See the other spots at the Unlitter Us Youtube Channel.
Philly is an easy target for dirty jokes (not those dirty jokes) because in some areas the trash seems endless. How did things get this bad? One view of it is the broken window theory. Suppose there’s an abandoned warehouse and someone walks up, grabs a rock, breaks a window, and they leave. Later on, someone else does the same thing because just one window (of many) was broken. So what’s two? This goes on until every window is broken. People are more likely to litter in a place that’s already dirty. On the other hand, we are less likely to clean a public space if no one else is cleaning it (see: social proof). It’s something that people really have to be proactive about.
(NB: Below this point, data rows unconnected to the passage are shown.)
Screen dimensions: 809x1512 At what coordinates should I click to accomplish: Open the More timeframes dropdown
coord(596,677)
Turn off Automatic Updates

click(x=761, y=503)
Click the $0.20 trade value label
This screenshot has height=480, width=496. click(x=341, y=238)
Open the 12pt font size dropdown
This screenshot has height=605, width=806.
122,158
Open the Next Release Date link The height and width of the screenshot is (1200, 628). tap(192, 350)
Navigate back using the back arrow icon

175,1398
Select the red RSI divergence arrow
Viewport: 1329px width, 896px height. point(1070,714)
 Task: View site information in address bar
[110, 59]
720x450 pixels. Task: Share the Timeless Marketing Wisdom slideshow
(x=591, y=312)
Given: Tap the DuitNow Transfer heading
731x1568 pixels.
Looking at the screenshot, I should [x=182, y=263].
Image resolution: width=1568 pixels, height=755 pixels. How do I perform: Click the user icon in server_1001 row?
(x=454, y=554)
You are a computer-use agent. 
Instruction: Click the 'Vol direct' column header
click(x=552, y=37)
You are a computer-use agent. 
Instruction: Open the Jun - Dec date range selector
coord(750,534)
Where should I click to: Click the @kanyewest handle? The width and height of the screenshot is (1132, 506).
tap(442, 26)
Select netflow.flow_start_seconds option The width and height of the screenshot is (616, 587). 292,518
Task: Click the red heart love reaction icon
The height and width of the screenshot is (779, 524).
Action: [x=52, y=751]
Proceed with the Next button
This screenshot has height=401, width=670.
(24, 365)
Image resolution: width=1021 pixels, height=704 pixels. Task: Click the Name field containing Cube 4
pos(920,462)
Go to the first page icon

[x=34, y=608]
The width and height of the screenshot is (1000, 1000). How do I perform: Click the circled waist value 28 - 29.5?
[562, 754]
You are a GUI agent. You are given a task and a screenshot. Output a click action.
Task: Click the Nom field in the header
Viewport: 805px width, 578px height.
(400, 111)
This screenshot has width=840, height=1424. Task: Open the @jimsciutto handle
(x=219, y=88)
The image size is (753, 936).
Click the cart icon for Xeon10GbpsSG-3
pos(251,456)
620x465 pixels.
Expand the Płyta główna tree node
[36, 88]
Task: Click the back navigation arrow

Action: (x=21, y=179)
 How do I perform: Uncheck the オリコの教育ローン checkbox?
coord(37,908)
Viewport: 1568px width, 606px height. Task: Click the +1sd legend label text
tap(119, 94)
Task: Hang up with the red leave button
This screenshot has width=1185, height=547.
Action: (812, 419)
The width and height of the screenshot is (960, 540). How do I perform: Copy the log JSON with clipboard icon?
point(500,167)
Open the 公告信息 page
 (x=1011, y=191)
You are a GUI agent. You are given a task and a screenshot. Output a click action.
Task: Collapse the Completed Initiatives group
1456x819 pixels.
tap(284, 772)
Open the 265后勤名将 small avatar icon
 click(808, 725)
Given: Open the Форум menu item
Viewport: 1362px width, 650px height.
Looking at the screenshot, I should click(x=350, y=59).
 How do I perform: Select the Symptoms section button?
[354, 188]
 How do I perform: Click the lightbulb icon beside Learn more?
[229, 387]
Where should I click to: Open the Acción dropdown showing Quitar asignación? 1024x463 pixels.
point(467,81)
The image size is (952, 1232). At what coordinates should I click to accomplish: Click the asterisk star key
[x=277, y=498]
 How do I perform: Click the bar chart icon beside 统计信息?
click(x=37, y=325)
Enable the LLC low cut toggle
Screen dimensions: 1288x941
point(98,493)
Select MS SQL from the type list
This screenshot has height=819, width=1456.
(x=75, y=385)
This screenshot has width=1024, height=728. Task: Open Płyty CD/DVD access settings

The Unlitter Us campaign aims to reverse the damage by using the same principles that created it. People will clean if they see others are cleaning. If one street can be cleaned two streets can be cleaned– perhaps even an entire neighborhood. The effort is funded by the Philadelphia Streets Department. Its site has further information about the campaign including Philly’s Annual Spring Clean Up (yesterday). There are a number of print ads downtown at the major transit hubs. The TV spots are an interesting mix of spoken word over jazz chords and saxophone.
Even as I typed this post I saw a new spot for the campaign. This one featured Mayor Nutter urging people to help out on Earth Day (April 22nd this year).
This image is on par with many of the creative works I’ve seen since “going green” got started. There are so many possibilities.
As stated on the site for the Big Belly Solar Trash Cans, “The City of Philadelphia will save $13 Million over 10 years by deploying 500 BIGBELLY® solar compactors to cut collection costs by 70%.”